Prevenire è stata la parola d’ordine del sindaco convinto com’è che «la Calabria non possa permettersi di correre il rischio di chiudere attività produttive senza prevenire anche a livello economico». Ecco perché il primo cittadino ha chiesto ai catanzaresi che arrivano dal Nord di comunicarlo nell’ottica di un’attenzione alta nonostante il primario Cosco una cosa l’abbia detta da subito: «Casi di Coronavirus in Calabria non ce ne sono».

In ogni caso - ha precisato - «noi siamo pronti». Eppure il problema c’è al punto che il primario ha chiaramente parlato di «situazione ingestibile». Il panico sta dilagando e i telefoni del reparto non smettono di squillare. Paura confermata anche dai dirigenti scolastici che ieri hanno colto l’occasione per chiedere al primario e al sindaco come arginare una tensione che - è inutile negarlo - ora si avverte.

Quel che è certo è che da ieri la macchina organizzativa, fatta anche di incontri, è a pieno regime e il sindaco esclude decisioni in solitaria, ma non chiude totalmente la porta alla chiusura delle scuole. Intanto gli istituti sono aperti e i dirigenti scolastici hanno chiesto di «non essere lasciati soli», di «avere indicazioni precise» e «luoghi certi ai quali rivolgersi».

E poi le gite scolastiche e i programmi di alternanza scuola - lavoro perché, nonostante il blocco dei viaggi di istruzione, gruppi di studenti catanzaresi sono già partiti e al loro rientro i dirigenti scolastici vogliono essere pronti.
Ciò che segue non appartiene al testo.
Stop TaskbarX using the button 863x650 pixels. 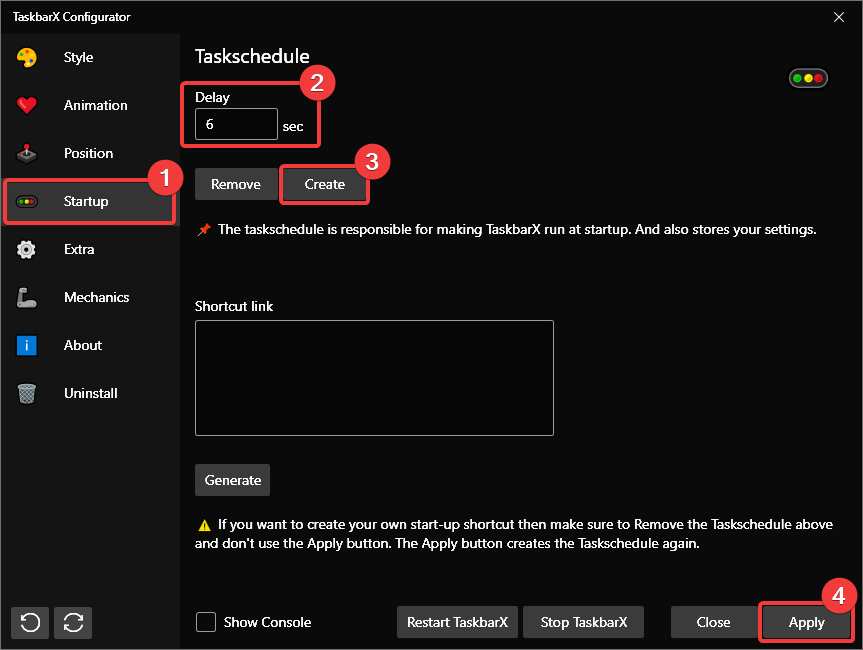click(584, 622)
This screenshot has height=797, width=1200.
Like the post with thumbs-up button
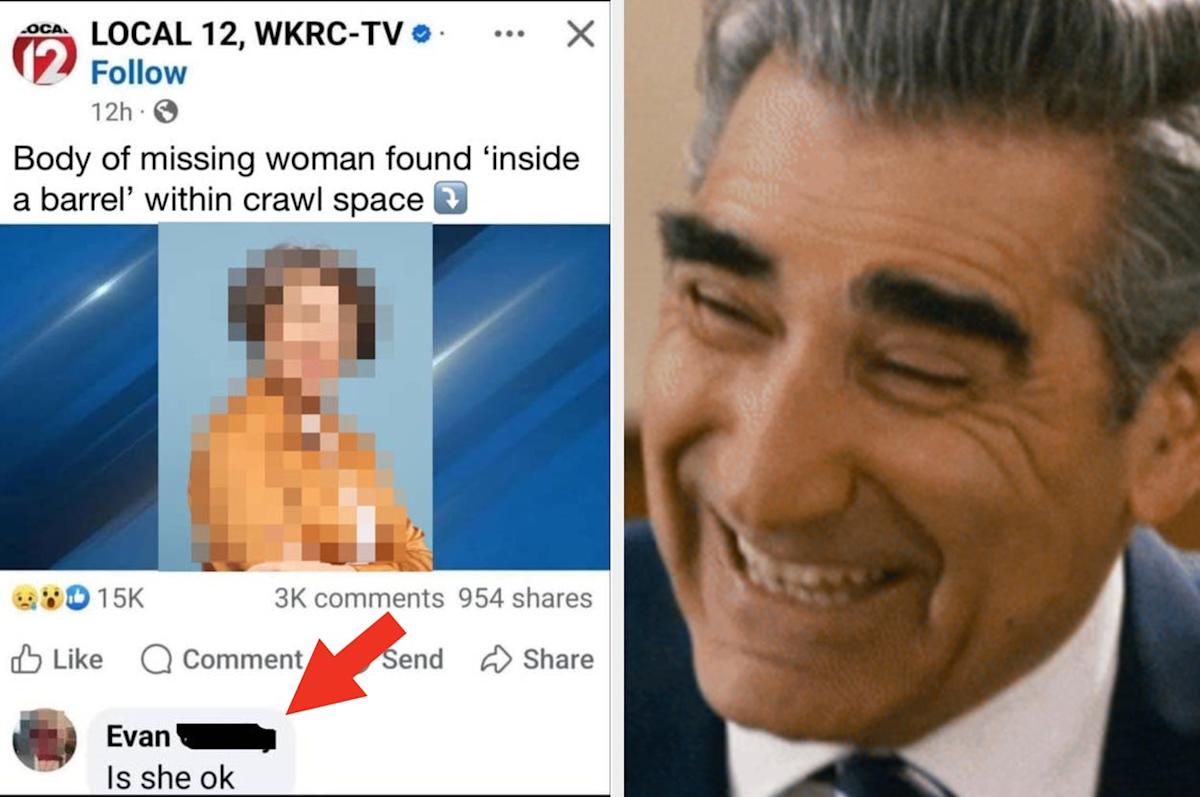click(x=57, y=659)
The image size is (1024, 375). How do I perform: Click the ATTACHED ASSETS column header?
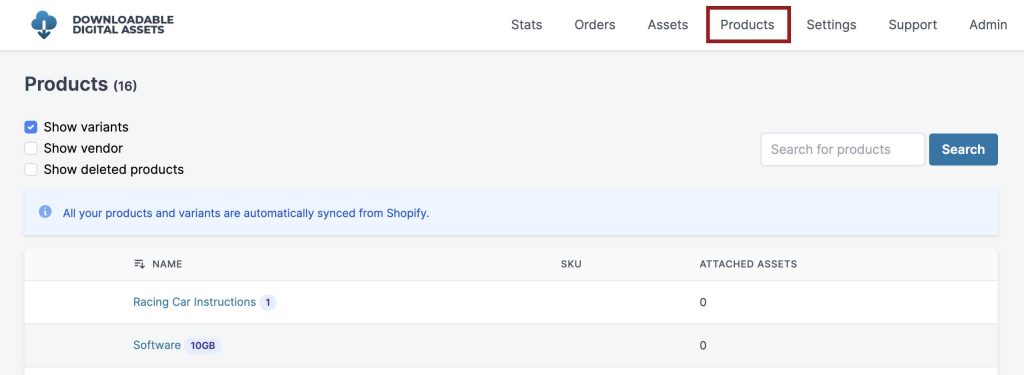[x=748, y=264]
La mobilità fa paura e i dirigenti puntano alla «chiusura delle scuole perché casi concreti mettono in luce il rischio che negli istituti circoli anche chi è rientrato dalle zone a rischio». Rifuggono dal timore di ogni responsabilità. La pensa così anche Abramo, a frenare però ci sono gli annullamenti a opera dei prefetti di alcune ordinanze di chiusura emesse dai sindaci.

Il  primo cittadino, però, non molla e ha promesso che riproverà a far passare la linea della chiusura immediata. Del senso civico Catanzaro non si fida. Più cauto il primario del reparto di Malattie infettive del Pugliese consapevole com’è che «i problemi da valutare sono tanti a partire dal reale periodo necessario di quarantena». Sa che «non ci si può fidare dei tamponi negativi» e anche per questo Abramo ha chiesto ai cittadini di «evitare viaggi non urgenti». Il panico, però, era e resta il principale nemico del sistema sanitario.

La mortalità non è elevatissima, eppure Catanzaro è alle prese anche con l’ansia riferita al fatto che i tamponi, pochi, siano stati fatti soltanto ai pazienti sintomatici. Sì, perché dell’incubazione non si può non tener conto e a creare agitazione sembra essere soprattutto questo. C’è chi prova a sminuire e nessuno spinge sull’utilizzo delle mascherine, ma se proprio si sceglie di utilizzarle - ha chiarito il primario Cosco - «si scelgano quelle chirurgiche».